6 Mayıs 2017 Cumartesi

SİFTAH



                                                                                                          Funda Çetin'e 

  Doktor yaranın izi kalmayacak, dedi. Acil estetik müdahale olmasa sol mememin hemen altında fındık büyüklüğünde bir burgucuk kalacakmış. Buna aldıran kim bu saatten sonra. Dev bir kader burgusu olan Siftah’tan paçayı yırtmış olmanın sevincini yaşamaktayım. Yoksa kıl payıyla hayati organlarıma dokunmayan kurşun işimi bitirir ve şimdi bedenim morg soğukluğunda toprağımın yarılmasını bekliyor olurdu.
   Siftah adlı dükkânın kapısını ittiğim anı hiç unutamayacağım.

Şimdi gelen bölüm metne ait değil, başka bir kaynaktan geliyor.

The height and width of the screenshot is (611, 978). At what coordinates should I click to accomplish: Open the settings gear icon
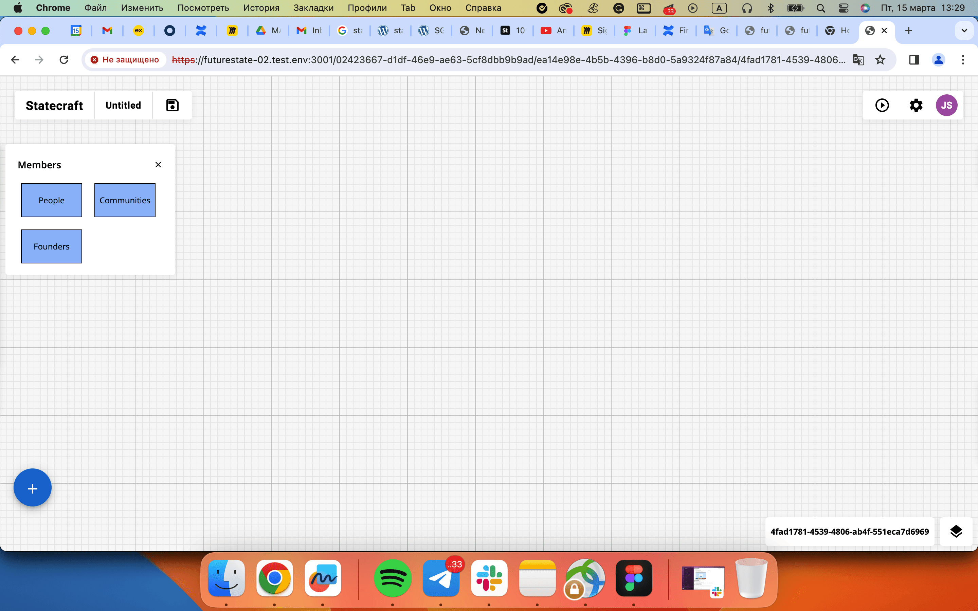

Minik bir çıngırak gelişimi anonslarken aldığım koku bir an zihnimde parlayan ve sönen bir düşünce ampulü patlatmıştı. Yırtıcı bir hayvanın kafesi Aslı. Aslandan da, kaplandan da büyük. Öyle büyük ki, sadece pençesi bu kapıdan geçmez. Korkunun buzdan nefesi ensemi ve midemi ürpertmeye başlarken ansızın sonlanıverdi. İçdüzenin görsel çekimi vehim zembereğimi kırıvermişti. Kapıyı ardına kadar ittirdim. Sol ayağım içerinin simli, siyah mermerle kaplı zeminine dokundu.

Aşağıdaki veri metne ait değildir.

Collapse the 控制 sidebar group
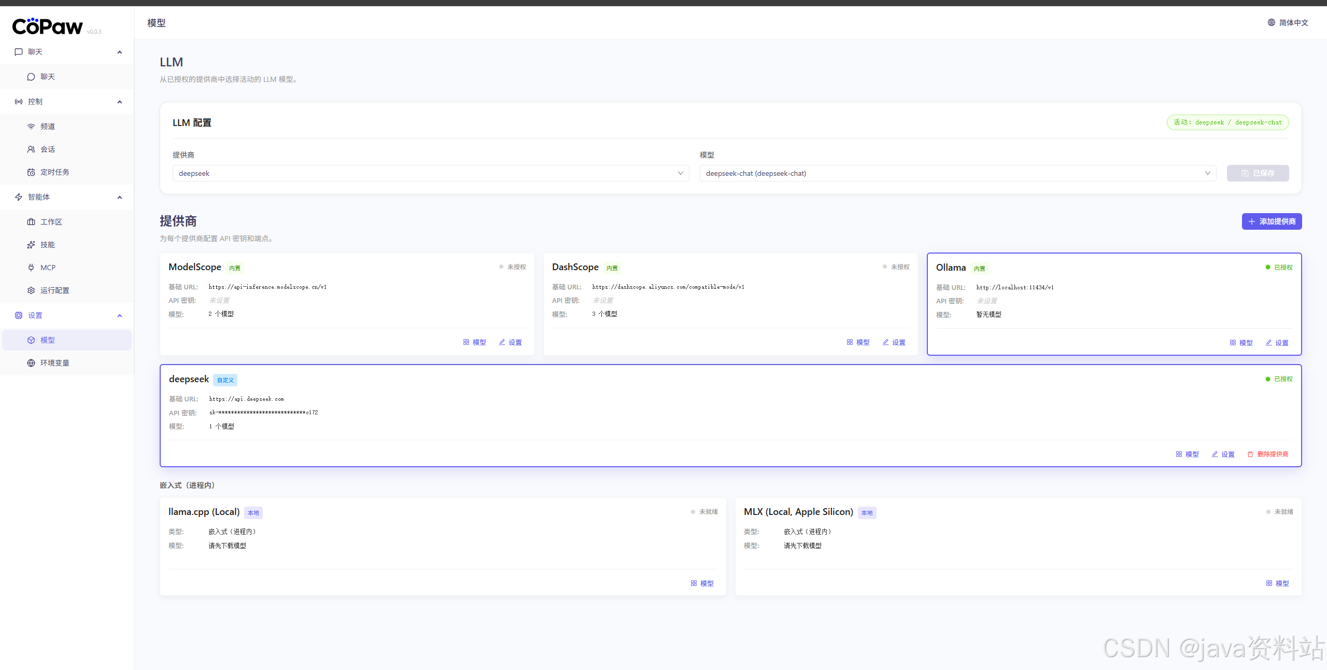This screenshot has width=1327, height=670. [x=120, y=102]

  Çıplak duvarlar mor badanalıydı. Kapı tarafı hariç üç duvar boyunca uzanan simsiyah tezgâhların üzerine irili ufaklı, sayısız miktarda beyaz biblo konmuştu. Bordo ceket, siyah pantolon giymiş, orta boylu bir adam bana göre sağ taraftaki tezgâhın üzerinde duran beyaz biblolardan birinin tozunu almaktaydı. Bu iş için kullandığı sopanın ucundaki rengârenk bezlerin devinimi hipnotize ediciydi. Gözlerimi onlardan alamıyordum. Buraya girerkenki çalkantılı ruh halimden tamamen sıyrılmıştım. Tuhaf bir andı. Kapıdaki çıngırak sesi hâlâ sürmekteydi. 
  Kır saçlı adam başını bana doğru çevirince çınlama kesiliverdi. Sadece bana gülümsediğini hatırlıyorum şimdi. Belki ameliyat sırasında narkoz verildiği içindir. Ne kadar çabaladıysam da dükkân sahibinin yüzünü gözümün önünde canlandıramıyorum. Bu nedenle kendime geldiğimden beri her an oda kapısından içeri girecek beklentimi yenemiyorum.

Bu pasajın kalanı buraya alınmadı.